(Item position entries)
+++

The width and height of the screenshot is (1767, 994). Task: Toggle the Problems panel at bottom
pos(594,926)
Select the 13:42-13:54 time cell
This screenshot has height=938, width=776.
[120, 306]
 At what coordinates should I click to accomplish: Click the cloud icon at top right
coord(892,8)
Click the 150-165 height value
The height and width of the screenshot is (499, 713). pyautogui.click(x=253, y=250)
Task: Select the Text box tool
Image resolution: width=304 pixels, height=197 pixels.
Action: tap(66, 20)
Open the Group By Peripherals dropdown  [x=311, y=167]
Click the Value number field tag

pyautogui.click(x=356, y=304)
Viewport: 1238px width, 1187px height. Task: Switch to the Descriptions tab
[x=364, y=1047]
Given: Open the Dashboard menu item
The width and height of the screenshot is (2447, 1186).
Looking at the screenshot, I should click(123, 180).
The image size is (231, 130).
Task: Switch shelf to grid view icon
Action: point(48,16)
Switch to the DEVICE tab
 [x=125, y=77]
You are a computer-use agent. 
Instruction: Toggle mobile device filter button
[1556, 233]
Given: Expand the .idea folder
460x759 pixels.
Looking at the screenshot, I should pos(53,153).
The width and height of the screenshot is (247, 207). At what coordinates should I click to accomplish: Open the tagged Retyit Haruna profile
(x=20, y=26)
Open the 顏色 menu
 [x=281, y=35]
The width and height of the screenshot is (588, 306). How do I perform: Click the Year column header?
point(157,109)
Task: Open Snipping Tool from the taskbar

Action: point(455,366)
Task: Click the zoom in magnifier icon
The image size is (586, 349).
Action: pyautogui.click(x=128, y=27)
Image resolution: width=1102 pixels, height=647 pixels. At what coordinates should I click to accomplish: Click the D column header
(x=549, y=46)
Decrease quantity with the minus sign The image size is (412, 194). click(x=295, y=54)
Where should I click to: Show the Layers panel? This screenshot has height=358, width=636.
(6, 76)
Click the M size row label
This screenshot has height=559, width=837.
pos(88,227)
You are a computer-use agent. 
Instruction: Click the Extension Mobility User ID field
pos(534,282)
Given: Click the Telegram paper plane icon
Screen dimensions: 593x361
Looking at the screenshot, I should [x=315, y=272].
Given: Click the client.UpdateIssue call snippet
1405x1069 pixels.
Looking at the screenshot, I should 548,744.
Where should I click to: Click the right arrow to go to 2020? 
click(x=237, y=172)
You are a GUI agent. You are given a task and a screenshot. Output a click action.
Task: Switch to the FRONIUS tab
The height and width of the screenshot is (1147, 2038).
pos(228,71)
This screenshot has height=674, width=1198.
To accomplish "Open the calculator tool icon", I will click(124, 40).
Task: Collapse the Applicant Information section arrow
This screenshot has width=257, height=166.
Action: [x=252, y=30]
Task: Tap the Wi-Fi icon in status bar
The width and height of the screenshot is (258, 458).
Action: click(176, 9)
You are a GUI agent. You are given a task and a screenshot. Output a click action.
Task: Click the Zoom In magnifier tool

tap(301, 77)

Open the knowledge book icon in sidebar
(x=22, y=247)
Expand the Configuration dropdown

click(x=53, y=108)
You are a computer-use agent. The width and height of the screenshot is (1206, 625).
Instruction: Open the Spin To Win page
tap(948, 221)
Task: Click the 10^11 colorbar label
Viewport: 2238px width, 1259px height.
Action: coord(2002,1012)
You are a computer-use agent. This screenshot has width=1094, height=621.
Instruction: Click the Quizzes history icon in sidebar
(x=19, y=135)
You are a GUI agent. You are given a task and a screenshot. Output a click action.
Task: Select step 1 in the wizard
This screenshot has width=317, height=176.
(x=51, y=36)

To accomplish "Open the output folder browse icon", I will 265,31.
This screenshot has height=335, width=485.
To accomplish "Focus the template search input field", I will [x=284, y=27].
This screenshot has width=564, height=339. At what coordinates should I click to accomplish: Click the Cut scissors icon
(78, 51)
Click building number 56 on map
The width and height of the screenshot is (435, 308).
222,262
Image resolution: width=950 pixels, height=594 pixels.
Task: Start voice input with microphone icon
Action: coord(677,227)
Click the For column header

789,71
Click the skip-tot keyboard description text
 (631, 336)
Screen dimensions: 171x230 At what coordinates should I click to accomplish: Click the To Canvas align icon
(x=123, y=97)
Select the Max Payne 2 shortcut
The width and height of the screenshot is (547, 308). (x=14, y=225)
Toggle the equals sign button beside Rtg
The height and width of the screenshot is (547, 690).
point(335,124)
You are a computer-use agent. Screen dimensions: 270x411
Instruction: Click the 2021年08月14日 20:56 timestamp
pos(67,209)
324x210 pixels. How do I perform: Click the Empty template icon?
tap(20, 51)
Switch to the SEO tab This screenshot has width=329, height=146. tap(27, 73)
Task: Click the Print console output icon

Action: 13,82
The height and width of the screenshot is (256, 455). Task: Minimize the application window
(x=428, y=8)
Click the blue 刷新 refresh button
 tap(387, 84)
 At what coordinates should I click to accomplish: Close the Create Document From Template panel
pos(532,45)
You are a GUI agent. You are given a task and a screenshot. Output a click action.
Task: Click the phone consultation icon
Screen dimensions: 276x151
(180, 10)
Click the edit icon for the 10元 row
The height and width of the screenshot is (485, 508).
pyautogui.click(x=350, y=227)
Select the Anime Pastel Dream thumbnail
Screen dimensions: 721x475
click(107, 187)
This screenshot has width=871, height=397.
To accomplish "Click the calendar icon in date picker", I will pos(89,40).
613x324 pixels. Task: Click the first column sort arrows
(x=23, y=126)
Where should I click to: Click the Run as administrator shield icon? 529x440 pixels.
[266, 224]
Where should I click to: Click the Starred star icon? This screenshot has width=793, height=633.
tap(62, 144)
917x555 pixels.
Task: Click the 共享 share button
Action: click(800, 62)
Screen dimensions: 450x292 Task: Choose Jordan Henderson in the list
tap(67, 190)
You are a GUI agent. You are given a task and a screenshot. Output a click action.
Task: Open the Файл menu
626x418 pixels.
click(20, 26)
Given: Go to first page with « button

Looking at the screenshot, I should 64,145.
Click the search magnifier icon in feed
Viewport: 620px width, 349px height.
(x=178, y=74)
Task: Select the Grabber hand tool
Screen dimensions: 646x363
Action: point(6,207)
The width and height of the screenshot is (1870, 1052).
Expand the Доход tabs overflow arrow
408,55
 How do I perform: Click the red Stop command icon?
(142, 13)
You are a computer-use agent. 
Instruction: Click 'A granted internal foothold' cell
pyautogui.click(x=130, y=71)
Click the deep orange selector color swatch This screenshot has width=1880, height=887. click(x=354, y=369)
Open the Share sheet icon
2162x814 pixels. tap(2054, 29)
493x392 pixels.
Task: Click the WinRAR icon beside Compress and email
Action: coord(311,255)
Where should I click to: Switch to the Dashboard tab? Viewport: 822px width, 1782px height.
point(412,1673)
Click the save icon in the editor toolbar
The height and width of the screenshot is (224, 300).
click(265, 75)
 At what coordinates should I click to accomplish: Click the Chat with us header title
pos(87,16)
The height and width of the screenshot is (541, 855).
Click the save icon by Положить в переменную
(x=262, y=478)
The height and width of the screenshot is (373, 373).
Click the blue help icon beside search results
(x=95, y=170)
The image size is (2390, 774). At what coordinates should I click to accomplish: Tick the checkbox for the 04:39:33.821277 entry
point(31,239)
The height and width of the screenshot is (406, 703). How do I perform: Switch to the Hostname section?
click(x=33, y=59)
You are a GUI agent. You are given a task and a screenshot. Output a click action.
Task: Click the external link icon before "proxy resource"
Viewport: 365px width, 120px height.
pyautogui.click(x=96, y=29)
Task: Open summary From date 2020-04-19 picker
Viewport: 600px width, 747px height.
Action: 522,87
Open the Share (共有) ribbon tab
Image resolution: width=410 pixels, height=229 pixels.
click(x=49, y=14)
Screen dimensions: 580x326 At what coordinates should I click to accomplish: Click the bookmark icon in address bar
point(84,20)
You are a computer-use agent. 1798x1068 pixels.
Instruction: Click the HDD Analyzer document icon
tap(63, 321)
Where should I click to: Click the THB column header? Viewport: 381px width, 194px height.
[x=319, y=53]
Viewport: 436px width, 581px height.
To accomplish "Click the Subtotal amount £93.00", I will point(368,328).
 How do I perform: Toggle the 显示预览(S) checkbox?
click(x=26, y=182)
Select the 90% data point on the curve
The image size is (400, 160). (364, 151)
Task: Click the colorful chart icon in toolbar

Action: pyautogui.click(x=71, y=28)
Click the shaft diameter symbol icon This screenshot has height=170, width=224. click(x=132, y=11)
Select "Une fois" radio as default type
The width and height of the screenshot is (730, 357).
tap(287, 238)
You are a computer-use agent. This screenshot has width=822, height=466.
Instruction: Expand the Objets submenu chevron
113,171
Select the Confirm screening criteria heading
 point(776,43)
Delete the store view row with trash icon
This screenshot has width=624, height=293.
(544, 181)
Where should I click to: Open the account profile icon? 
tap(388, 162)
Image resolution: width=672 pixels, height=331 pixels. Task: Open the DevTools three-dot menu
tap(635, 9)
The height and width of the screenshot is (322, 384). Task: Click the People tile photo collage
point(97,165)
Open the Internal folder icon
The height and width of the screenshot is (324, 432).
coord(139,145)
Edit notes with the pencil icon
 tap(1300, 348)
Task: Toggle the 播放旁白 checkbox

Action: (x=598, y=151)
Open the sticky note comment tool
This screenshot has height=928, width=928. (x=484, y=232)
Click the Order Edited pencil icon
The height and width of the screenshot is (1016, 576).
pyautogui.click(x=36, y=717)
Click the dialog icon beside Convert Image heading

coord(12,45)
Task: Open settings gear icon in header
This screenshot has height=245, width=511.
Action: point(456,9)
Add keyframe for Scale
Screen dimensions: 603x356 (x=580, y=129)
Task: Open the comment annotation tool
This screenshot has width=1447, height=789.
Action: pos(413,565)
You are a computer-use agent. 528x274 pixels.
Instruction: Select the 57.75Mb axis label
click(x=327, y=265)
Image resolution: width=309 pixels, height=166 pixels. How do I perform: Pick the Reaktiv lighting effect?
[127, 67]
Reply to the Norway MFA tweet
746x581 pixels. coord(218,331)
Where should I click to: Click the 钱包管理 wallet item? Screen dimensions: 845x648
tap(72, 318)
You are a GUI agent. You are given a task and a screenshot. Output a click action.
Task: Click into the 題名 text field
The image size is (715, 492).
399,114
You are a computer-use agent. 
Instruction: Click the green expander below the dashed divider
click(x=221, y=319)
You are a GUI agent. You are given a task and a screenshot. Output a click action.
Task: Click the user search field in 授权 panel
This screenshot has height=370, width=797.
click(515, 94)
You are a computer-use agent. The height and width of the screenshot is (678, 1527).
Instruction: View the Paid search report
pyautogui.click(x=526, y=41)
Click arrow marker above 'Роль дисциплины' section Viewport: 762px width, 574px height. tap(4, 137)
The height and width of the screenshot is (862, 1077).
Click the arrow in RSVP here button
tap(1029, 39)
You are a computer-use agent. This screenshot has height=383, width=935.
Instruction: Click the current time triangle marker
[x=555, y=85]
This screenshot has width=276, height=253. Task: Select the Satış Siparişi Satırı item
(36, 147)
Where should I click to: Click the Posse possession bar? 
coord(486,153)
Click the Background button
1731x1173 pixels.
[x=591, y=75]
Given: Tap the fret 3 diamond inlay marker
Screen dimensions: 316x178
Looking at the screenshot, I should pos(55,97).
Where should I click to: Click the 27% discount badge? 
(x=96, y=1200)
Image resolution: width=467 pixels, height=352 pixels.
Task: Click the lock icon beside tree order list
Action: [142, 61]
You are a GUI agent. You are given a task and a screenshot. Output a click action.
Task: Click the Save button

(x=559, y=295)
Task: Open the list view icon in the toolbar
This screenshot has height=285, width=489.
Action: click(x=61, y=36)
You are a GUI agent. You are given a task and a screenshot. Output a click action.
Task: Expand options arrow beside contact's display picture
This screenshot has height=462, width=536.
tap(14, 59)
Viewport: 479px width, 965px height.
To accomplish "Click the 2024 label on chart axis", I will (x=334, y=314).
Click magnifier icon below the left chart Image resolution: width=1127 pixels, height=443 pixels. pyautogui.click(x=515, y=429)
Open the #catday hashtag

+++

Copy out every line of the entries from the start through the line that contains "Looking at the screenshot, I should pos(53,153).", with both ends included.

The width and height of the screenshot is (1767, 994). Task: Toggle the Problems panel at bottom
pos(594,926)
Select the 13:42-13:54 time cell
This screenshot has height=938, width=776.
[120, 306]
 At what coordinates should I click to accomplish: Click the cloud icon at top right
coord(892,8)
Click the 150-165 height value
The height and width of the screenshot is (499, 713). pyautogui.click(x=253, y=250)
Task: Select the Text box tool
Image resolution: width=304 pixels, height=197 pixels.
Action: tap(66, 20)
Open the Group By Peripherals dropdown  [x=311, y=167]
Click the Value number field tag

pyautogui.click(x=356, y=304)
Viewport: 1238px width, 1187px height. Task: Switch to the Descriptions tab
[x=364, y=1047]
Given: Open the Dashboard menu item
The width and height of the screenshot is (2447, 1186).
Looking at the screenshot, I should click(123, 180).
The image size is (231, 130).
Task: Switch shelf to grid view icon
Action: point(48,16)
Switch to the DEVICE tab
 [x=125, y=77]
You are a computer-use agent. 
Instruction: Toggle mobile device filter button
[1556, 233]
Given: Expand the .idea folder
460x759 pixels.
Looking at the screenshot, I should pos(53,153).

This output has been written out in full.